In my current campaign it happened once that the characters came to blows. The situation got neatly resolved in-character, and there was no hard feelings between the players and not even between the characters.
Okay? That would still pretty well ruin that session for me. That it was cleared up without long-term impact would mean it wouldn't permanently mar the campaign, but unless it was an extremely short interaction, it would definitely leave a lingering bad taste in my mouth.

I'm not saying everyone should do things that way. Some folks love that stuff, more power to them. But if I'm going to play at the table, I need a group that actually wants to work together, and actually wants to resolve issues when issues arise, rather than coming to blows over it.

I've had far too many real-life experiences where people who should be getting along and working together have come to physical blows over something. Real-life experiences I would very much prefer to never think about again, and especially not in the middle of an activity that's supposed to be a fun time for all involved.
 

[Citation needed.]

Any form of PVP violence is an instant, complete fun-killer for me. Doesn't matter who's involved, doesn't matter why it occurs. It's going to completely and totally ruin my experience of that session without fail, and if it's severe enough, it may damage my experience of the entire campaign irrevocably.
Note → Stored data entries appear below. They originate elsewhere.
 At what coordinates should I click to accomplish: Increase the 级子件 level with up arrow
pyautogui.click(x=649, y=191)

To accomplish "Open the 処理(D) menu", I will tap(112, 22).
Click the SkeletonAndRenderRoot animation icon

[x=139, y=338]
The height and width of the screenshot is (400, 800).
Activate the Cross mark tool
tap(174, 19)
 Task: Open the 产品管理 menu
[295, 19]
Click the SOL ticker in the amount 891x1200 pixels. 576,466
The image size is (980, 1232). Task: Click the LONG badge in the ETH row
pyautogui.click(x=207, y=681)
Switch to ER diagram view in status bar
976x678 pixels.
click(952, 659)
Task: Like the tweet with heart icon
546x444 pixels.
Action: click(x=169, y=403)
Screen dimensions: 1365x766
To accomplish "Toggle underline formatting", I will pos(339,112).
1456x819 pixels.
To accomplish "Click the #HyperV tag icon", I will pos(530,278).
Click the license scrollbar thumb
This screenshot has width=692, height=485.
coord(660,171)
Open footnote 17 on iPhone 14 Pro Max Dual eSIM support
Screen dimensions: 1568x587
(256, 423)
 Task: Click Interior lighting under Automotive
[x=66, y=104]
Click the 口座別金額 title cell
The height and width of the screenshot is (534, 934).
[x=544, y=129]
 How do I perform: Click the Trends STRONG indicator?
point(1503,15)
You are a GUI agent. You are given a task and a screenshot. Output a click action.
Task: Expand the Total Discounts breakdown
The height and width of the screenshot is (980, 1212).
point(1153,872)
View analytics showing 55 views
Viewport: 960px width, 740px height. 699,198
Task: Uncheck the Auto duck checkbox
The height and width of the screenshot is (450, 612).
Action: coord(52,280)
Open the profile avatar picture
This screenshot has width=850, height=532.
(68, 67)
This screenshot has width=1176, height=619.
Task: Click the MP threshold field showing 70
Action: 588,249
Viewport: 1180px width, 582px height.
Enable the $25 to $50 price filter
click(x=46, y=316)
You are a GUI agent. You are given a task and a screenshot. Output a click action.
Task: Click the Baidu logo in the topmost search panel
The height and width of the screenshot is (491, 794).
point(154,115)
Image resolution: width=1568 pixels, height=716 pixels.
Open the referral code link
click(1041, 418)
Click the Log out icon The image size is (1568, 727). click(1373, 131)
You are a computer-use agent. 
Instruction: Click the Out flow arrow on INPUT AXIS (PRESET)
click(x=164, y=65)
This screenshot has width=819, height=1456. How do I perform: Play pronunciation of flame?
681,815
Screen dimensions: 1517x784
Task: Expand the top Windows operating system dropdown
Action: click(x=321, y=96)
Whether it is "more realistic" or not depends rather heavily on the exact setup and buy-in from the players. As an example, Zeitgeist has the PCs start out as official deputies of the Royal Homeland Constabulary of Risur. Under those conditions, PVP would be quite unrealistic.
I didn't think I need to say that fun was subjective. Of course that part was personal and not something you had to feel about CvC(not PvP). ;)

As for realistic, every party always having the same goals and action isn't very realistic as @pemerton noted. I also in my post noted that sometimes groups would have unity of goal and action and gave a similar party composition to the one you just talked about. Ithilien Rangers sent to bring back an escaped prisoner.
 

Same here, even as DM. I prefer NOT to invest countless hours into a game where one player wins at another's expense due to some bad die rolls or not being sufficiently backstabbing. PvP is fine for a two-hour long sports game or board game or video game; or maybe even a quick and light-hearted one shot. But not in a multi-session cooperative story-building game, thank you very much.
While I'm not a fan of CVC in d&d, I think it provides cover for a particular flavor of toxic behavior to scorn CVC with too wide of a brush (especially one like "any CVC"). There are a lot of ways that flavor of problem behavior can manifest, but all of them can often fly under the cover of being a plausible one off "maybe I'm seeing things not there" for any given observer. Almost all of them involve some degree of It'sWhatMyCharacterWouldDo∆ action welded to using the social contract as a shield.

∆the phrase doesn't need to be invoked for a PC to be a notch or six too "flavorful" or for someone to find the final straw in Bob's Mary Sue expectations from the campaign.